Set task → Reproduce every line of the material below, requests included, and change each coordinate in the answers by -121. Leave the pictures out of your answer.

Extracted data entries →
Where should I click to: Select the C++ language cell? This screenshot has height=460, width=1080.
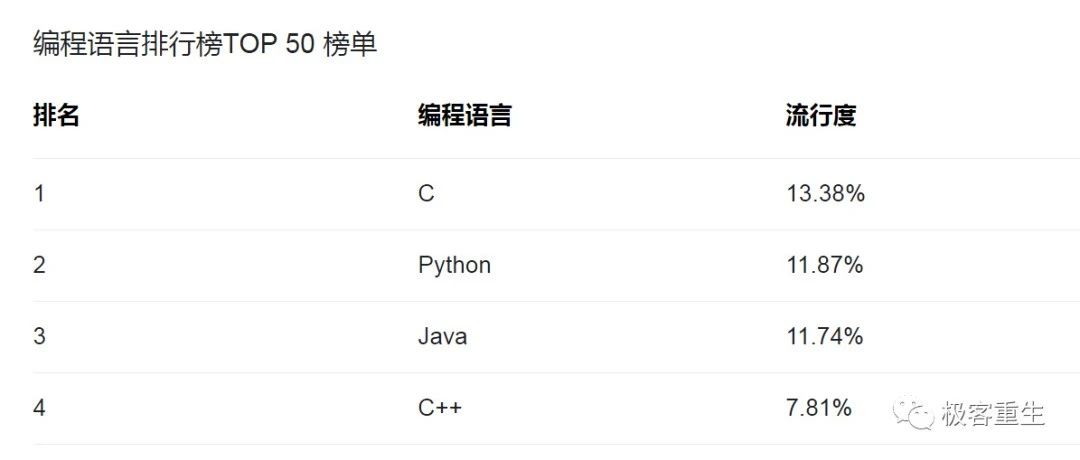[x=440, y=408]
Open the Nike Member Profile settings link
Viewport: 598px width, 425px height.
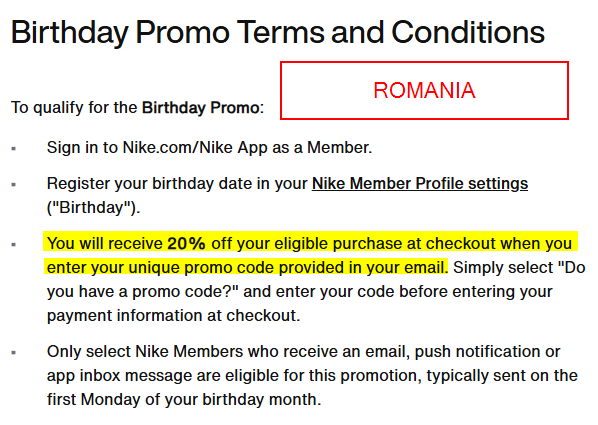pos(420,184)
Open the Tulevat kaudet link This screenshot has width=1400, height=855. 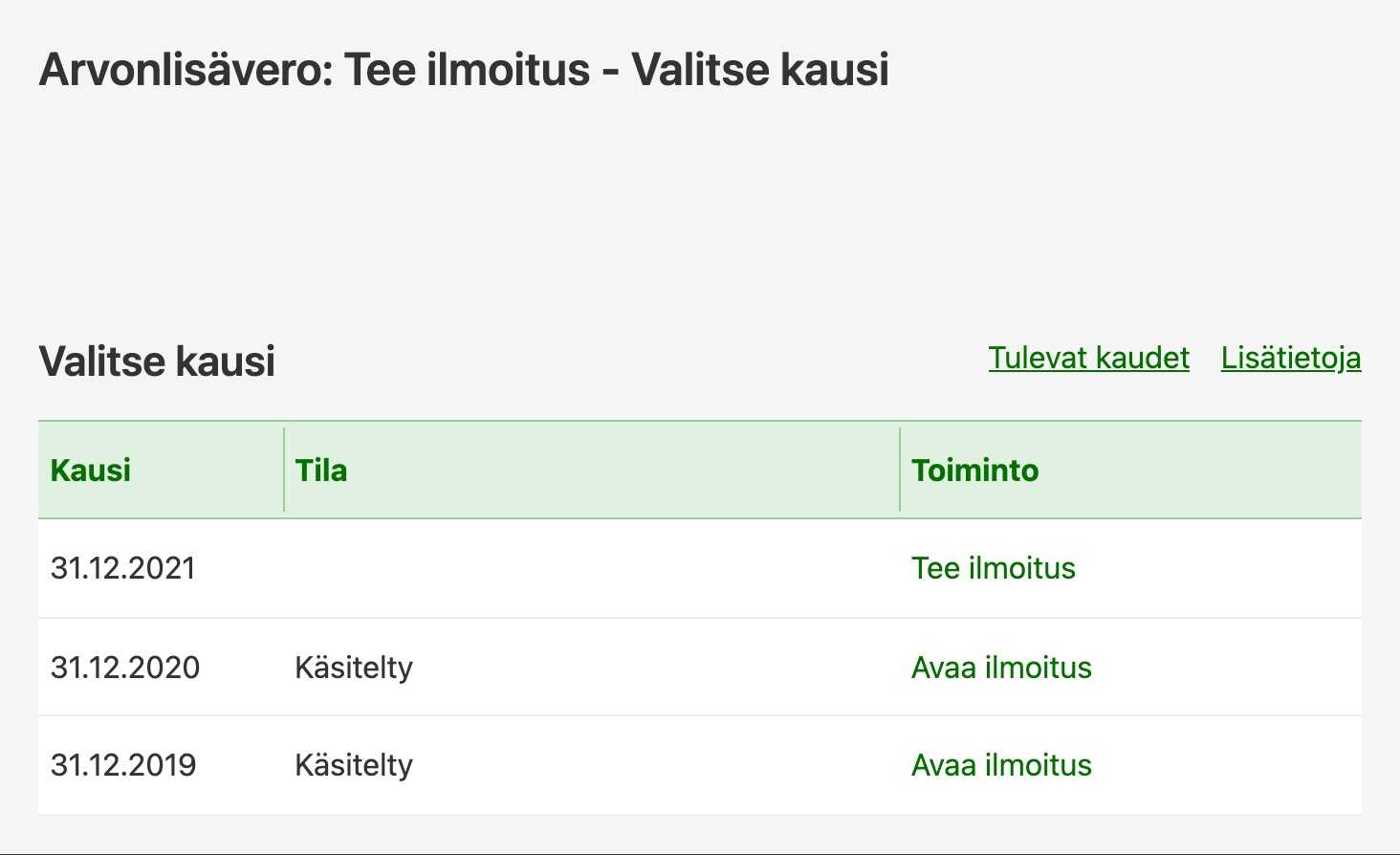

Output below →
Where should I click to: Select the C++ language cell? This screenshot has height=460, width=1080.
[x=319, y=287]
Open the Nike Member Profile settings link
Viewport: 598px width, 425px height.
pos(299,63)
Open the Tulevat kaudet link This screenshot has width=1400, height=855. 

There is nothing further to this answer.